Tuvalu

Director: Veit Helmer. Guión: Michaela Beck y Veit Helmer. Intérpretes: Denis Lavant, Chulpan Hamatova, Philippe Clay, Terrence Gillespie, E.J. Callahan. 101 min. Jóvenes-adultos.

DIRECCIÓN

GÉNEROS

En una ruinosa ciudad costera de Europa oriental, en un año cualquiera después de 1950, transcurre la (in)acción de esta curiosa película. Una vieja piscina pública se cae a pedazos, pero el propietario -un rico ciego-, su inocente hijo Antón -que sueña con ser capitán de barco- y los pocos clientes habituales se niegan a abandonarla. Gregor, el hermano de Antón, hace todo lo posible por derruir la piscina y vender el solar a una constructora. Mientras tanto, aparece Eva, la hija de un lobo de mar. De ella se enamorarán a la vez Gregor y Antón.

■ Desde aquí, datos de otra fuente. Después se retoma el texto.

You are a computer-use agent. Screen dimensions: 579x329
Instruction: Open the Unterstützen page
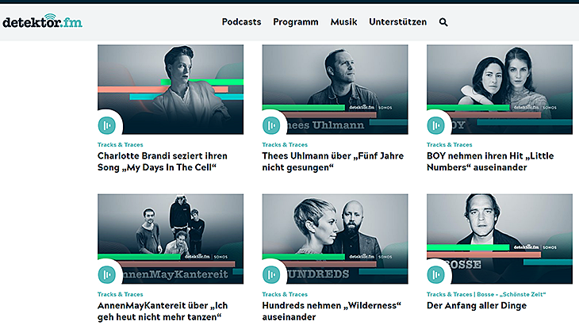397,22
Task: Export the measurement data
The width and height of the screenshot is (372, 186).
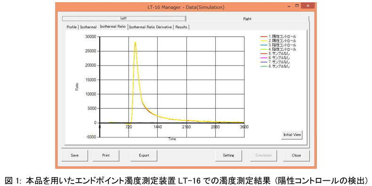Action: [x=144, y=155]
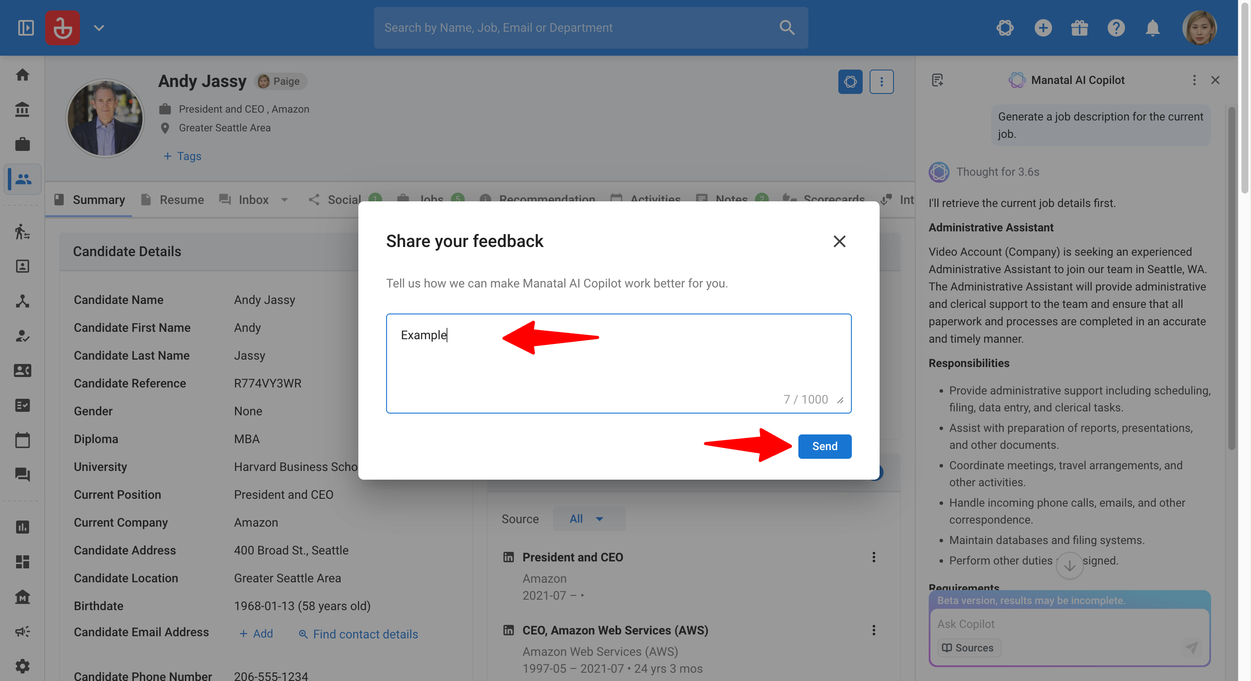Toggle the sidebar collapse icon
This screenshot has width=1251, height=681.
pos(26,28)
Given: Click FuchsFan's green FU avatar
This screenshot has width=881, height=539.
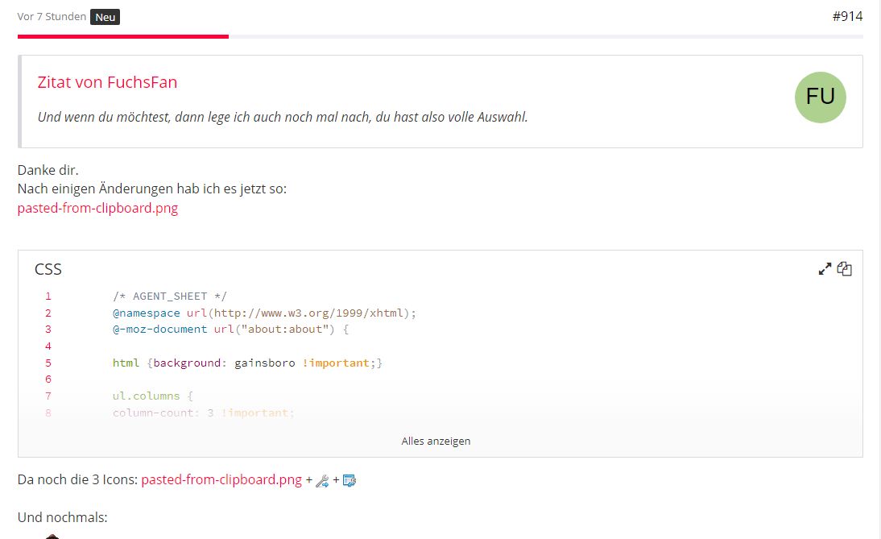Looking at the screenshot, I should coord(820,97).
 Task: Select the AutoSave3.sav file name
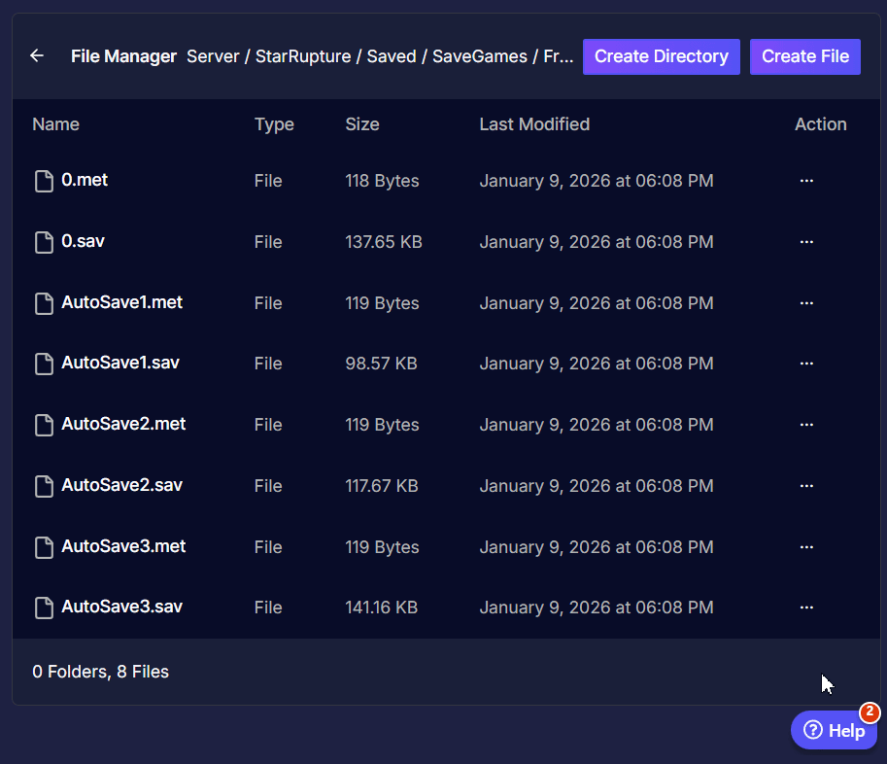tap(121, 607)
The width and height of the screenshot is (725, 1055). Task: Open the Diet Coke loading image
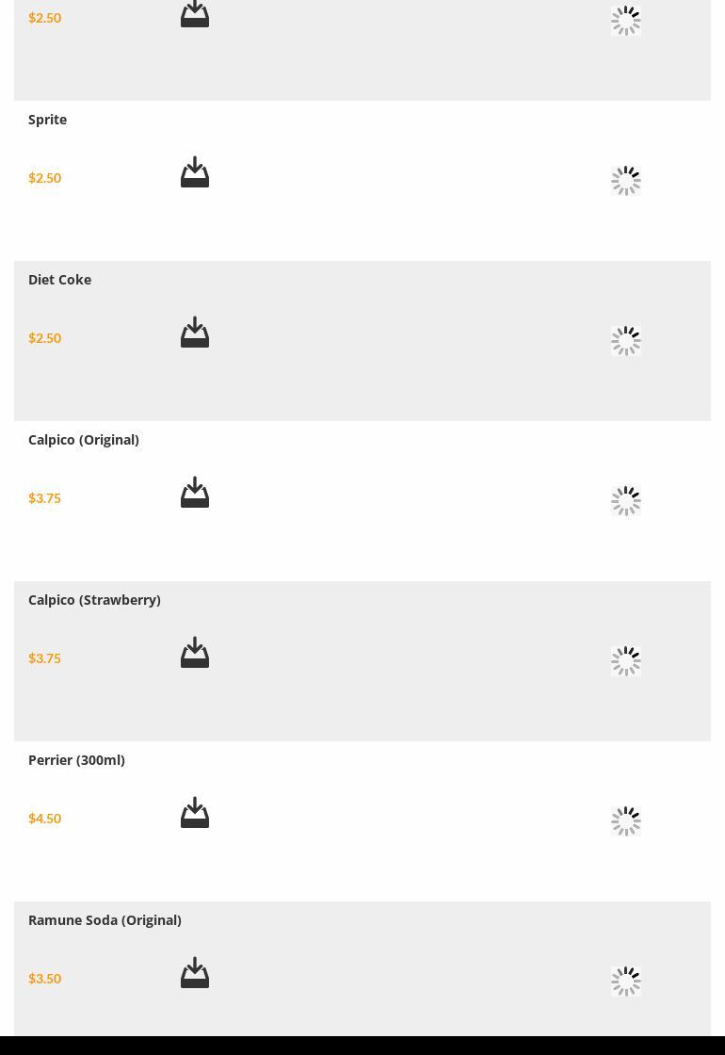tap(626, 341)
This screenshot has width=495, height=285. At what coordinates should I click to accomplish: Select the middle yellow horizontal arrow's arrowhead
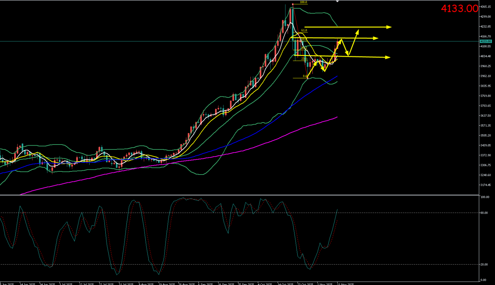click(375, 38)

El joven cineasta alemán Veit Helmer ha obtenido un centenar de premios con sus cortometrajes y spots. Y Tuvalu, su primer largo, que ya lleva 24 galardones, no desmerece de sus predecesores. Es más, les debe demasiado: a pesar de una indudable gracia y originalidad, es como una sucesión de cortos. Helmer ha hecho aquí un doble alarde: primero ha rodado una película casi muda, con sonido ambiente y música, pero cuyos personajes se limitan a emitir de vez en cuando algún ruido y algún nombre propio. En segundo lugar, ha rodado en blanco y negro, y después ha coloreado el negativo con diversos virados a la antigua usanza, según el ambiente de la acción.

La película tiene más aciertos que fallos, y un indiscutible encanto, que se debe un poco al tono surrealista de la historia, otro poco a la esmerada ambientación y a la atrevida planificación, y un mucho a sus entrañables personajes. Y es que Helmer hace un homenaje a sus ídolos, sin dejar a ninguno fuera: Chaplin, Keaton, Turpin, Murnau… y, más cerca de nosotros, el serbio Emir Kusturica y los franceses Jean-Pierre Jeunet y Marc Caro, autores de Delicatessen y La ciudad de los niños perdidos. Este afán de Helmer explica su recurso a aceleraciones de las imágenes y a otros golpes de humor del slapstick, así como su opción por unas interpretaciones histriónicas y gestuales. Sin embargo, la platónica ingenuidad de muchos de sus referentes es sustituida aquí por una descripción explícita, aunque delicada, del despertar sexual de Antón, que culmina en la contemplación de la bella Hamatova, cual sirena, en la piscina.